All members understood that nothing short of death or Armageddon should stop them from responding. No personal commitment was unbreakable. Disciplinary measures were routinely threatened and meted out. During 9/11, the US Justice Department took the investigatory lead of the airline crashes, while NTSB provided advice and support. Nevertheless, Ross worked for months on four hours of sleep per night. He took one precious day off for a funeral, only to have it remanded when Flight 587 crashed on November 12, 2001, in Rockaway, Queens, New York.

Field Specialist Ron Hollings poked his head inside Ross’s office.

“Guess where we found the file on that 747 that crashed near Madrid in 1976—the one with the wing failure?”

“The men’s room storage closet,” Ross replied offhandedly, his tongue locked in fierce struggle with a stubborn pumpkin seed fragment.

“How’d you know?”

“It used to be a pre-archive holding room, but no one followed up. Boxes just started accumulating.”

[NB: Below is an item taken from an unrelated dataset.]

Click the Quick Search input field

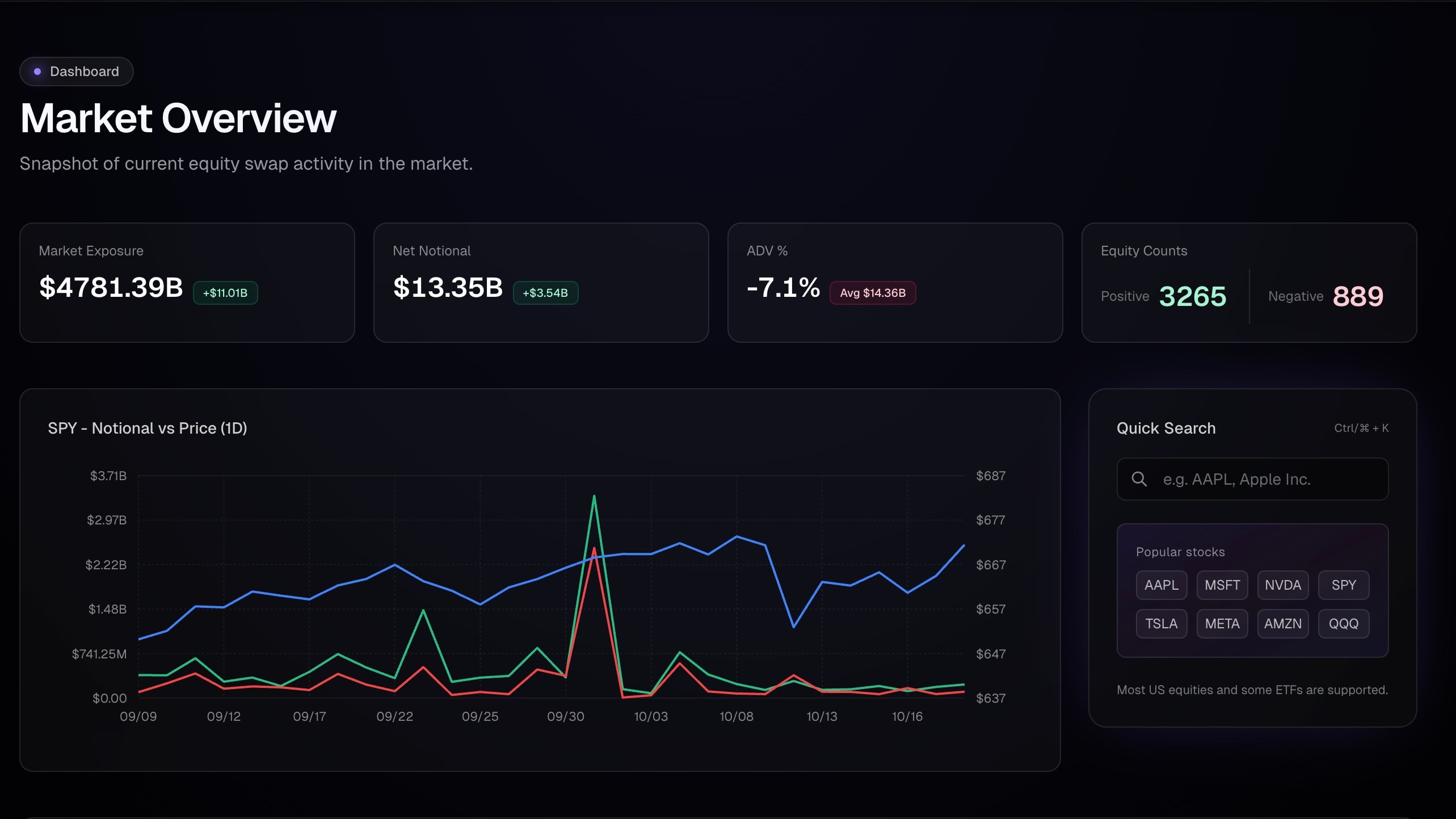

Hollings glanced at the pumpkin seeds — a solid stress indicator. True to his gender (no matter what reality TV writers scripted) Ross, like most men, wasn’t comfortable talking about personal relationships. Hollings knew he needed a shove.

“Did you ask her to leave?”

“No.”

“Why not?”

“I will, I promise. I just don’t have the energy.”

“You look tired, Tom.”

“Thanks. I know.”

Hollings closed the door and sat down.

Ross rose from his desk and gazed blankly through the windowpane. “Marcia’s always been high-strung. She blames her job. Public accounting firms are ruthless. She drags herself upstairs every night, and I can tell she’s physically and mentally exhausted.”

“Stop rationalizing a nasty situation,” Hollings said firmly. “Marcia’s a nasty ex-wife and a nasty tenant. You need to do two things: tell her she needs to go, and then find a new renter. Someone nice. Then worry about a new relationship. They’re out there; I guarantee it. Maybe even on one of those dating sites.”

Ross made a painful face and spit a seed hull at the wastebasket. He flipped through his calendar. “I need to think. Tell Jenna I’m taking the rest of the — ugh! Is today the fourth?”